ŁAZIENKĘ NATOMIAST MIELIŚMY BARDZO FAJNĄ. NAJWYRAŹNIEJ NIEDAWNO WYŁOŻONA NIEBANALNYMI KAFELKAMI OTRZYMAŁA W MIARĘ NOWOCZESNY WYGLĄD. WSZYSTKO CZYSTE I DZIAŁAJĄCE BEZ ZARZUTU. POKÓJ PRZY NIEJ WYGLĄDAŁ JAKBY Z INNEJ EPOKI.
NOCLEG BEZ ŚNIADANIA KOSZTOWAŁ US$ 105 (2 900 PIWEK). 🙂 🙂

PO ZAAKLIMATYZOWANIU RUSZAMY DO MIASTA. OCZYWIŚCIE Z BUTA. JAKIŚ KILOMETR OD HOTELU NATYKAMY SIĘ NA NIEPOZORNY SKLEPIK Z RÓŻNYM BADZIEWIEM I NAPOJAMI. TO WŁAŚNIE TE NAPOJE PRZYCIĄGAJĄ NASZĄ UWAGĘ. JEST TU WSZYSTKO CO POTRZEBUJEMY: GAZOWANA WODA MINERALNA, PIWO, WINO, JAKIEŚ MIEJSCOWE WHISKY. ALE NA TYM NIE KONIEC. CENY TYCH PŁYNÓW SĄ REWELACYJNE. ŚREDNIO O 20-25% NIŻSZE OD NAJLEPSZYCH JAKIE SPOTKALIŚMY DOTYCHCZAS. DO TEGO WSZYSTKIEGO SUPER MIŁA I UCZYNNA WŁAŚCICIELKA, A GODZINY OTWARCIA SKLEPU ŚWIETNE. 🙂 🙂 🙂
BĘDZIEMY MIELI FAJNE MIEJSCE NA UZUPEŁNIANIE ZAPASÓW BRAKUJĄCYCH NAPOJÓW. OJ, BĘDZIE SIĘ DZIAŁO…

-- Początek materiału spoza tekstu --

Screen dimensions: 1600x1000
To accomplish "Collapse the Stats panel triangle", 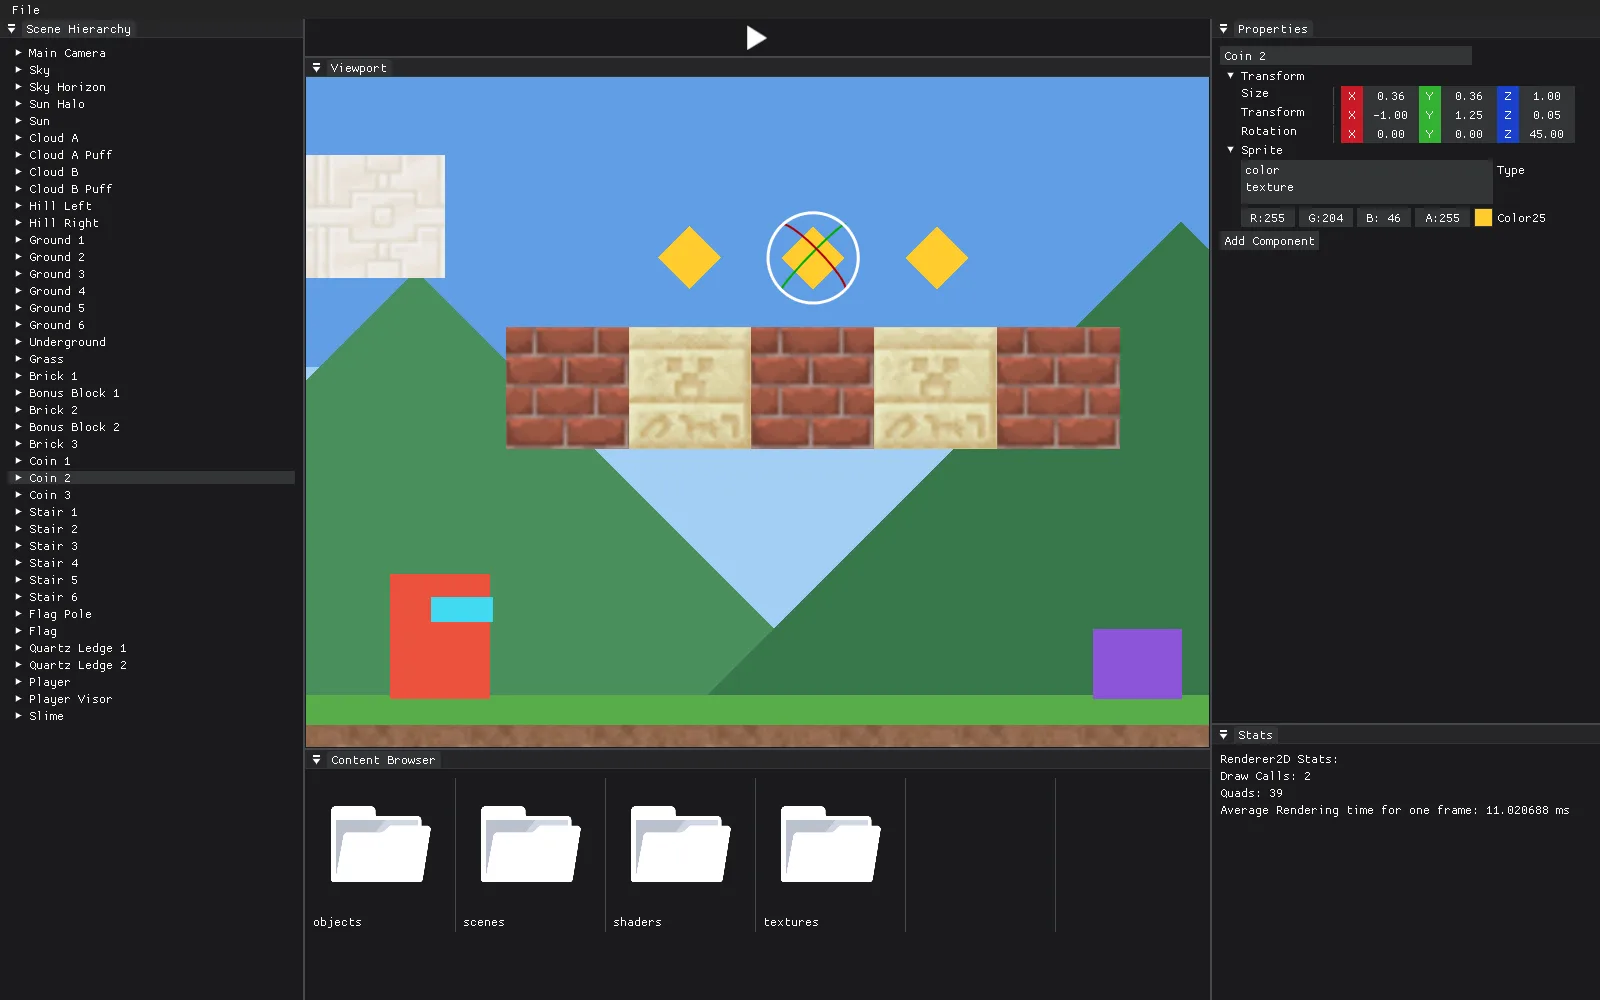I will (x=1223, y=735).
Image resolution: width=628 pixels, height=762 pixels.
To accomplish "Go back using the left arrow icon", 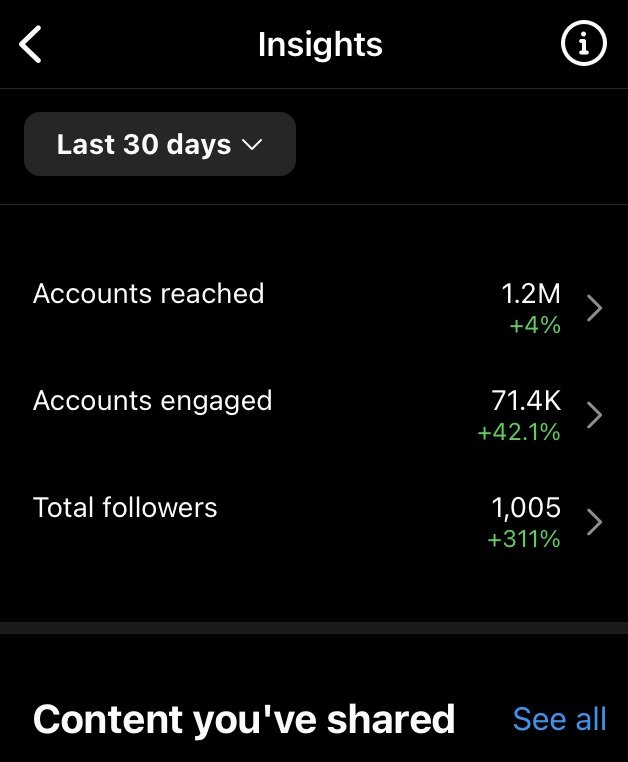I will 30,44.
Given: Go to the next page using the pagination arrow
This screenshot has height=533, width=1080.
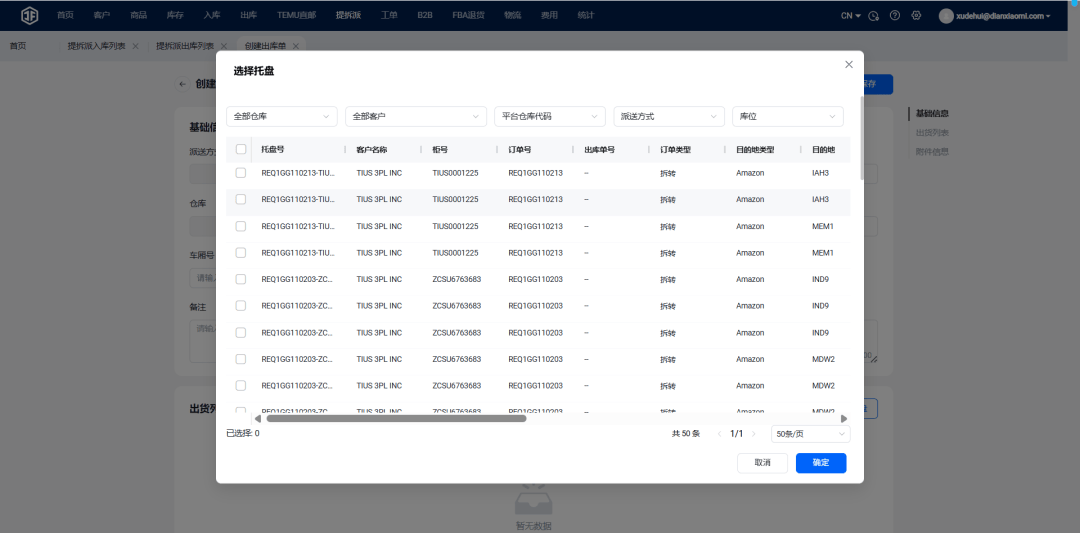Looking at the screenshot, I should click(754, 434).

KONTYNUUJEMY SPACER W KIERUNKU CENTRUM STAREGO MIASTA – DO FASIL GHEBBI.

IDĄC GŁÓWNĄ ULICĄ CO RUSZ TO WPADAMY NA STADA BARANÓW. RZADZIEJ KÓZ. POWOLI DOCHODZIMY DO CENTRALNEJ CZĘŚCI STARÓWKI. OSTATNIE KILKASET METRÓW WSPINAMY SIĘ NIEZBYT STROMĄ, NIEWIELKĄ ULICZKĄ. WOMBAT DREPCZE NA KOŃCU STRZELAJĄC FOTY. WOKÓŁ NIEJ GROMADKA DZIECI. NAGLE KTÓREŚ Z NICH DAJE JEJ KUKSAŃCA. DZIEWCZYNA ODWRACA SIĘ, KRZYCZY NA DZIECIARNIĘ. TE UCIEKAJĄ ZE ŚMIECHEM …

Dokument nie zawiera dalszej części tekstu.